My first observation was a pair of robins who returned in the spring to make a nest right outside the window next to my writing desk. I watched as they collected nest material, did a territorial singing around the lawns they claimed as their territory and hung out together like teenagers on a park bench. Along about the middle of June there was some excitement near the nest. Bird screaming tore my attention away from the computer after competing with my concentration for long minutes. I went to the window to see the cause. The nest tree was moving even though there was no breeze. Through the thick foliage I got a glimpse of a gray leg and paw I knew belonged to a raccoon. The birds where diving the tree trying to repel this thief in action. The struggle was joined by two scrub jays drawn in by the excitement. I am not sure the scrub jays had the robin family welfare in mind, but they jumped in on the aerial attack of the bandit. In the end, the small masked animal prevailed and the robin eggs were lunch.

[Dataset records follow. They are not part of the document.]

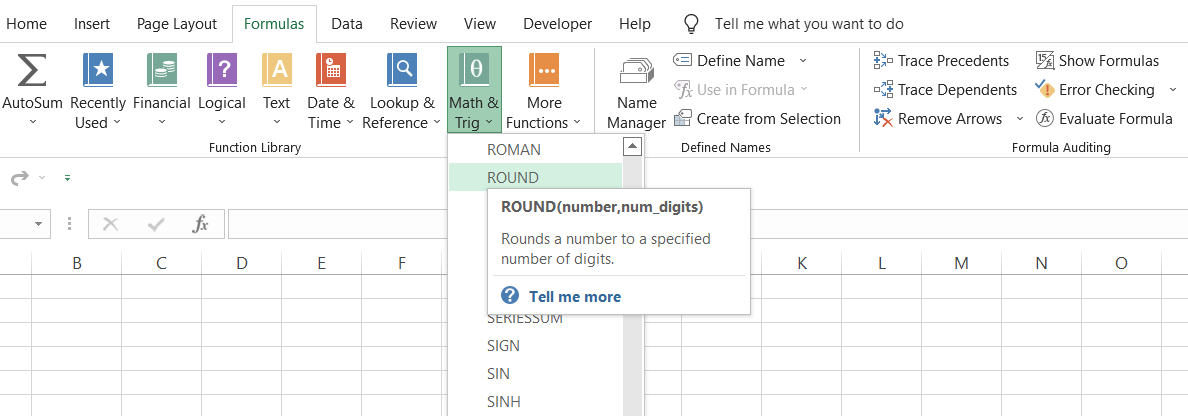The image size is (1188, 416).
Task: Toggle Show Formulas mode
Action: pyautogui.click(x=1097, y=61)
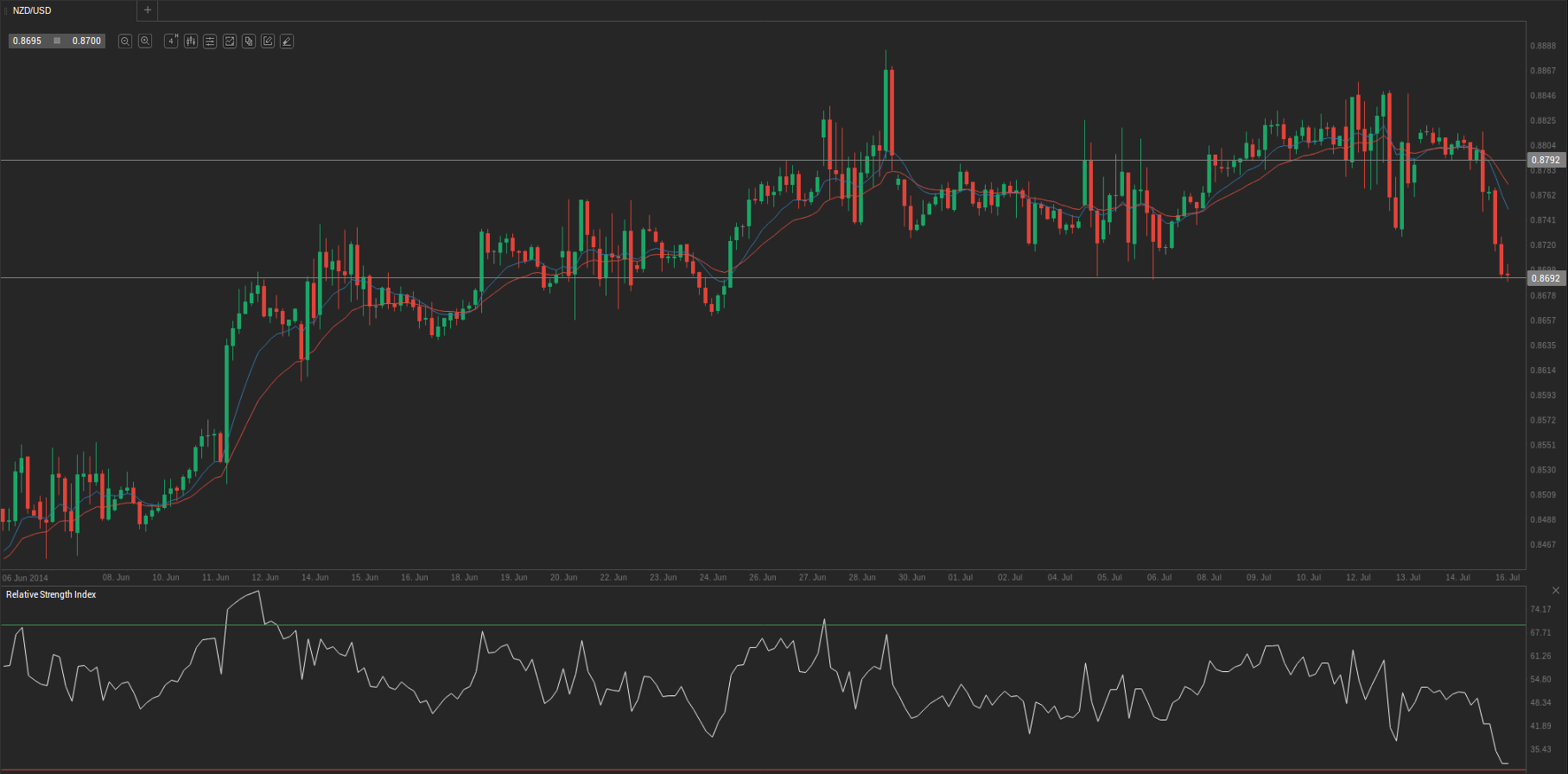The width and height of the screenshot is (1568, 774).
Task: Click the indicators chart icon
Action: [230, 41]
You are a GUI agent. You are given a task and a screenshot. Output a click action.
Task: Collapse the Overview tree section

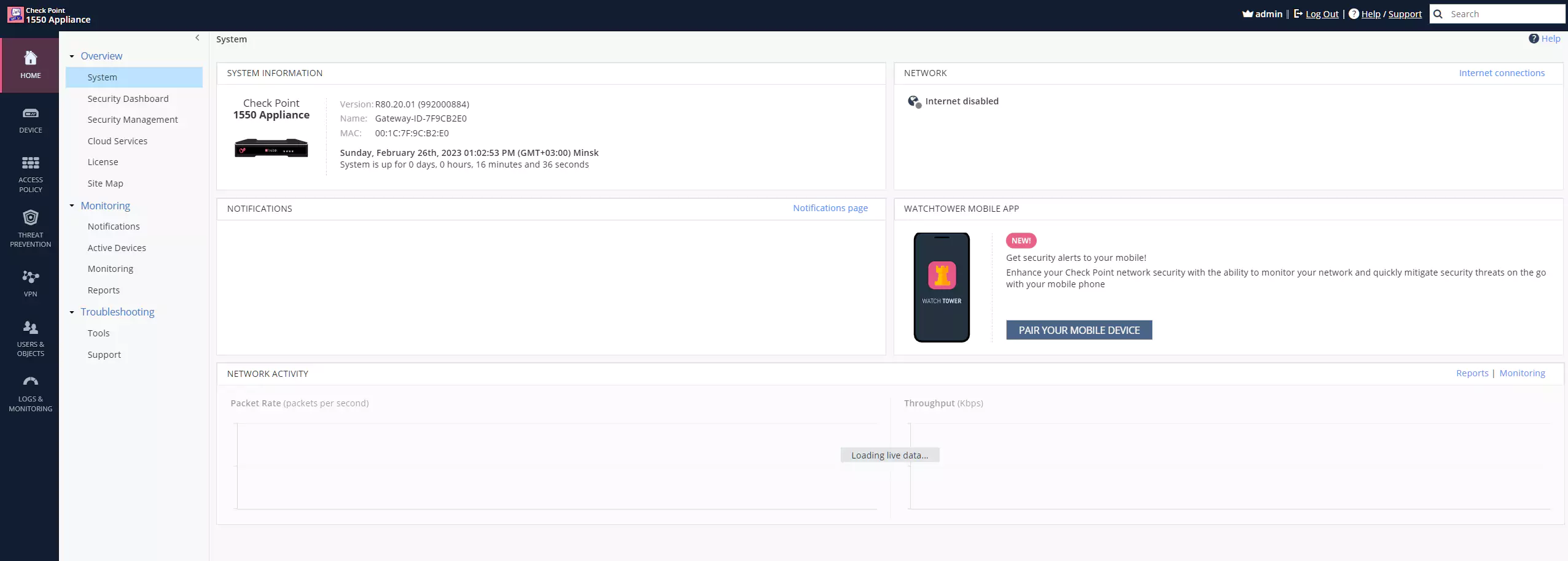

The robins moved after that. All summer we had no robins in the neighborhood. What we did have was two raccoon families who had multiple offspring. One mother brought three little coons out and taught them which houses leave out cat food and water. As cute as they are, I lay the proliferation of bugs in the area to the absence of songbirds.
Now, if we had a coyote in our neighborhood, the balance of life would be different. The skunks, possums, squirrels and raccoons would have a predator. So would the domestic animals that were dropped off here in the middle of the night by city folks who made a pet mistake. The pets that matter to people around here are not left out at night and watched by all of us who live here. The others fend for themselves on the welfare that feeling people in the neighborhood extend to them. But the balance of nature is off here, both as a result of outdoor feral cats and medium size wild animals. The birds don’t raise a family where they are unsafe.
This phenomenon is common in neighborhoods and in parks and wild places in the United States. We have removed the predators from many of our landscapes leaving the non-threatening animals, i.e. e. deer, raccoons, squirrels, and skunks to make a living altering the populations of birds, plants, streams and trees without sanctions. The population of deer in towns can be huge, leaving the animals no choice but to eat vegetation they are not used to and living lives on streets with yards divided so that they have no place to run. Without running in their lives, deer become susceptible to disease, carry ticks and trample shorelines of lakes and creeks.
The scientific term for this is trophic cascade. There are many reasons why we need coyotes, cougars, wolves and bears and why we even need them in “town.” I could write a book about what I have learned about them and how to live with predators. I think I will go do that right now.